The Parliamentary Assembly of the Council of Europe (PACE) adopted a resolution on 11 October 2022 calling on the EU to give new impetus to the enlargement process for the Western Balkans. This was based on a report by Greek member of PACE (and former Prime Minister of Greece) George Papandreou.  

The resolution referred to the slow progress in the enlargement process since the Thessaloniki EU- Western Balkans summit in 2003, when the EU committed to working towards enlargement to include the Western Balkan countries. Since then, Croatia has joined the EU, but other Western Balkan countries (Albania, Bosnia and Herzegovina, Kosovo, Montenegro, North Macedonia, and Serbia) remain at different stages in the accession process (see section 2.3 below).
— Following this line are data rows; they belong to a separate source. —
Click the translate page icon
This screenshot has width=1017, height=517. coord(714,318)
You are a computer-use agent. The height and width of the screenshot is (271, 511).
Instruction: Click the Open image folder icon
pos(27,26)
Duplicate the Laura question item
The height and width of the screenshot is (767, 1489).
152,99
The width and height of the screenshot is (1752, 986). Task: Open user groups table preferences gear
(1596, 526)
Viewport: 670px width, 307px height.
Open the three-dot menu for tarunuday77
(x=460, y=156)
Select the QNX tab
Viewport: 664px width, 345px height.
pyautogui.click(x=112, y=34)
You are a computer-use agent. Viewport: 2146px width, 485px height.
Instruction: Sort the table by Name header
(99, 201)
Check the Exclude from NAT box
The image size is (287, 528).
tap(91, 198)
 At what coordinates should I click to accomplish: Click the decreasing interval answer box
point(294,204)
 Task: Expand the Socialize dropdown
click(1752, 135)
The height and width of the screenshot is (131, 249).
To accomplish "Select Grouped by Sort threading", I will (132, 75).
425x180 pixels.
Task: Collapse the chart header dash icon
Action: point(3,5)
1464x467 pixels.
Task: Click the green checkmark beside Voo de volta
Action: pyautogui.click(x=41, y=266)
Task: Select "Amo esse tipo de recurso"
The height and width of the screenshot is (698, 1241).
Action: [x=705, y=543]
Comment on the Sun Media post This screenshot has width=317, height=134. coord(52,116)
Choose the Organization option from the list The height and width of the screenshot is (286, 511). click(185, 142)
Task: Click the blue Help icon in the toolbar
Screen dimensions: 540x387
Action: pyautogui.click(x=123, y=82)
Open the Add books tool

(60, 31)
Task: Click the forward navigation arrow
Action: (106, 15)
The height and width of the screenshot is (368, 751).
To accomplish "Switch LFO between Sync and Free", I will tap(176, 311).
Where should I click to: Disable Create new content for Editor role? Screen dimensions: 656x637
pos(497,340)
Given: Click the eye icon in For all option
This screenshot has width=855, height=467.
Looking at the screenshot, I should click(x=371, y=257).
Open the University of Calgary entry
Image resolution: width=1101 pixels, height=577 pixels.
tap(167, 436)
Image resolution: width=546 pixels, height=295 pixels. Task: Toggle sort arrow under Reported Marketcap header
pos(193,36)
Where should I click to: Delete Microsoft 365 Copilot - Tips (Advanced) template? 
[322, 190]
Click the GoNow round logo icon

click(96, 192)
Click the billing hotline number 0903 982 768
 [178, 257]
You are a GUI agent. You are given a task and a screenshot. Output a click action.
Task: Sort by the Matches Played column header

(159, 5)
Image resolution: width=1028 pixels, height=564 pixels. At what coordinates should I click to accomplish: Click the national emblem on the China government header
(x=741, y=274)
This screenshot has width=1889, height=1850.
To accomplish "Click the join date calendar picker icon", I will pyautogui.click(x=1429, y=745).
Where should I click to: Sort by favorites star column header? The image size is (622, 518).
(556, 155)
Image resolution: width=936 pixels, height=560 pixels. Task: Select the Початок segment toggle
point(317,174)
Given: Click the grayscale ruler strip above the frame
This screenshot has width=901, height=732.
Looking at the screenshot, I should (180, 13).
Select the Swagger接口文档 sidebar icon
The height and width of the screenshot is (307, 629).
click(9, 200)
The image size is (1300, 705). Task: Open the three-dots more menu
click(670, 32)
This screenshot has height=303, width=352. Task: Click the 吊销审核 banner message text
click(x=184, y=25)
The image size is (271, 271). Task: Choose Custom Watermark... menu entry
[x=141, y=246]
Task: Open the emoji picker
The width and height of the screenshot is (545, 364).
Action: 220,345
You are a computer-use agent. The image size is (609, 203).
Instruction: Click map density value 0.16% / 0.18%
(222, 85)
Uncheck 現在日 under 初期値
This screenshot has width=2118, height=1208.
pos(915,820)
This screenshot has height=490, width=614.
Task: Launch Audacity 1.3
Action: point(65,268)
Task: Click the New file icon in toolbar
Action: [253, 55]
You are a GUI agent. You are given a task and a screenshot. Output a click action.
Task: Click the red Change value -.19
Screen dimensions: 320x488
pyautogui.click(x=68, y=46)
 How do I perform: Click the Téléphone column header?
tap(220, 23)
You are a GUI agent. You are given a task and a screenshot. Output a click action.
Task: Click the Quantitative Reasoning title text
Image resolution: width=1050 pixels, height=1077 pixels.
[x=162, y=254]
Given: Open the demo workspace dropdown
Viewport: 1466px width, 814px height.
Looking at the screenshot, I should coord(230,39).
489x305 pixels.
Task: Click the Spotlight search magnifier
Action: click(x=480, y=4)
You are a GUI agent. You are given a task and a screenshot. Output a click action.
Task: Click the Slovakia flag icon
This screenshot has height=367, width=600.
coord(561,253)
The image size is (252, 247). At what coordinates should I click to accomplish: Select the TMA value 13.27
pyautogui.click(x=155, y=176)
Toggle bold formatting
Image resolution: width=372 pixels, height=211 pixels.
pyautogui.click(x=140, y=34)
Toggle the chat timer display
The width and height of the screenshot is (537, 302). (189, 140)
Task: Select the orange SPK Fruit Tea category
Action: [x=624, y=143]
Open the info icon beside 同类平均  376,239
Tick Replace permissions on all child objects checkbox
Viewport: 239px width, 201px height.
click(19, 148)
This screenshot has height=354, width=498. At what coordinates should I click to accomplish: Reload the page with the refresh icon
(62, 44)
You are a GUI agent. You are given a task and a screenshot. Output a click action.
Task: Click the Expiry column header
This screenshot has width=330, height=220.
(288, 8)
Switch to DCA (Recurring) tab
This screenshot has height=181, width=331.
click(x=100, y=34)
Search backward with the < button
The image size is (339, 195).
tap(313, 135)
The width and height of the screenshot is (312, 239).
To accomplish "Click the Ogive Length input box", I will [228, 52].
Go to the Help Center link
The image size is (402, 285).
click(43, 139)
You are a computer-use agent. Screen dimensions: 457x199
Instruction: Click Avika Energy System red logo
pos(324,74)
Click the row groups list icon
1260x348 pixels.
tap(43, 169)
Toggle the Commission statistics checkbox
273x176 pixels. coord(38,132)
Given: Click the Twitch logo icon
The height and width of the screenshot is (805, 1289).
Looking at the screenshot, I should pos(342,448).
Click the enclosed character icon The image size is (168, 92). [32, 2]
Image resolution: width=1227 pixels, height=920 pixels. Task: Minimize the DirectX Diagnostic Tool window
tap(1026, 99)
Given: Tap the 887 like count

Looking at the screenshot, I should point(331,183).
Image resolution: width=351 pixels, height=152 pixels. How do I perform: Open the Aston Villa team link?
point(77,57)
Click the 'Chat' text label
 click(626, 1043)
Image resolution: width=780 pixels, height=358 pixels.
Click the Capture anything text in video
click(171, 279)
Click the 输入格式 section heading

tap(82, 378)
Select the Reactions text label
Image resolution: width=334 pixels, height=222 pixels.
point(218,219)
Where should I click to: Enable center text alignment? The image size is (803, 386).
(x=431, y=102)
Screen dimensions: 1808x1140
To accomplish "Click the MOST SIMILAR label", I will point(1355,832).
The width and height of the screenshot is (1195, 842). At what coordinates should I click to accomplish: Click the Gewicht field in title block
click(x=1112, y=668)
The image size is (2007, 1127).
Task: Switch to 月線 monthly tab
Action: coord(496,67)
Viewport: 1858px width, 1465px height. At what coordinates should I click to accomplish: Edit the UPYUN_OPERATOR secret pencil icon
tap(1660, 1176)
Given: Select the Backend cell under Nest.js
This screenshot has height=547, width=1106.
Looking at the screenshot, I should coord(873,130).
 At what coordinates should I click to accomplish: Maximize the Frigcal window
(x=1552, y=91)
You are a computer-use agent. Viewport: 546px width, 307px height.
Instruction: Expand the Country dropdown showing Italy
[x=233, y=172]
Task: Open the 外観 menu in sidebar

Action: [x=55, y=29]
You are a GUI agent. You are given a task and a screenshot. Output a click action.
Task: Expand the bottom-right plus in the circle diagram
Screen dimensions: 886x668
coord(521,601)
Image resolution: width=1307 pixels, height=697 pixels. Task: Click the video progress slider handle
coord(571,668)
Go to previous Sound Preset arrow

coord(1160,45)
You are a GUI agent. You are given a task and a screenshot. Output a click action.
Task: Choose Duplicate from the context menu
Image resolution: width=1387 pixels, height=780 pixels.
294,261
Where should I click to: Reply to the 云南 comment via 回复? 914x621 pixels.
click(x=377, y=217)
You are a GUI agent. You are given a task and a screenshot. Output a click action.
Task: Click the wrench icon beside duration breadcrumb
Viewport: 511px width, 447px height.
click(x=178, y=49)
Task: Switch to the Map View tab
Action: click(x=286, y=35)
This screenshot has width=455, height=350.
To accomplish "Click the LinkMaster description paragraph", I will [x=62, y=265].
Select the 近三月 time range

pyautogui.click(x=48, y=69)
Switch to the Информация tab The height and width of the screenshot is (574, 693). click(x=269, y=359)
The PACE resolution referred to the length of time that had elapsed since the Thessaloniki summit and suggested that there had been a “failure to adequately reward progress” that had “sapped political momentum and public enthusiasm” in these countries for joining the EU.  The resolution also referred to Russian influence in the region and the risk that this would be “used as a wedge to deepen fractures and lead to further destabilisation”.

The resolution said it was important not to lose focus on the Western Balkans, even if the need to support the European aspirations of other countries, such as Ukraine, had emerged in the meantime. At the same time, it called on countries in the Western Balkans to address issues including a polarised political climate and rule of law and governance issues, and to refrain from inflammatory discourse.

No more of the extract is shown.